## [What to produce]
When you reach the line containing "Viewport: 774px width, 481px" in the entries below, repeat it and each line after it exactly until the entries end.

+++ Entries shown

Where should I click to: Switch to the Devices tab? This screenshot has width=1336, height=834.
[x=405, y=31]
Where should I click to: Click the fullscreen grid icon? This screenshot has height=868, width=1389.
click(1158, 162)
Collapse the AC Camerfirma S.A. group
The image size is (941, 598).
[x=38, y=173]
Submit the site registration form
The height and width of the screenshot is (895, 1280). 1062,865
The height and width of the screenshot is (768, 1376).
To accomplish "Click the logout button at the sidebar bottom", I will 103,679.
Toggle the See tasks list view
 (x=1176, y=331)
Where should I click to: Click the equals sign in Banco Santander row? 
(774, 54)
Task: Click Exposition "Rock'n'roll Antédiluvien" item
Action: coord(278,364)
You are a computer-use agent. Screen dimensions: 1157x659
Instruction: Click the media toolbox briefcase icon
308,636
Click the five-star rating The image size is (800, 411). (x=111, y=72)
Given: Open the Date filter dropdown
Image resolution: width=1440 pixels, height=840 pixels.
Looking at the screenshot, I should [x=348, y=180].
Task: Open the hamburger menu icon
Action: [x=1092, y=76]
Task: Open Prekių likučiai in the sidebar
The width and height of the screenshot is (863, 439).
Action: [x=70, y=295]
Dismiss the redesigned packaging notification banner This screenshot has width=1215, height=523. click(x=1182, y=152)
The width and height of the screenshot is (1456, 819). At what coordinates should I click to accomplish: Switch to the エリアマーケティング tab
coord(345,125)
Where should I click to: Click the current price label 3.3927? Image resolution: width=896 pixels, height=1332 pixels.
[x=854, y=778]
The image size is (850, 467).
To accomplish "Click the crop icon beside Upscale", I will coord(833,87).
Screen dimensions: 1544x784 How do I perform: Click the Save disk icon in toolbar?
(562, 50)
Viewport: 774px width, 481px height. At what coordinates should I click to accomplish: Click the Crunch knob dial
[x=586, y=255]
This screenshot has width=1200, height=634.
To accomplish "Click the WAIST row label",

++++++

## [Answer space]
Viewport: 774px width, 481px height. At what coordinates should I click to accomplish: Click the Crunch knob dial
[x=586, y=255]
This screenshot has width=1200, height=634.
To accomplish "Click the WAIST row label",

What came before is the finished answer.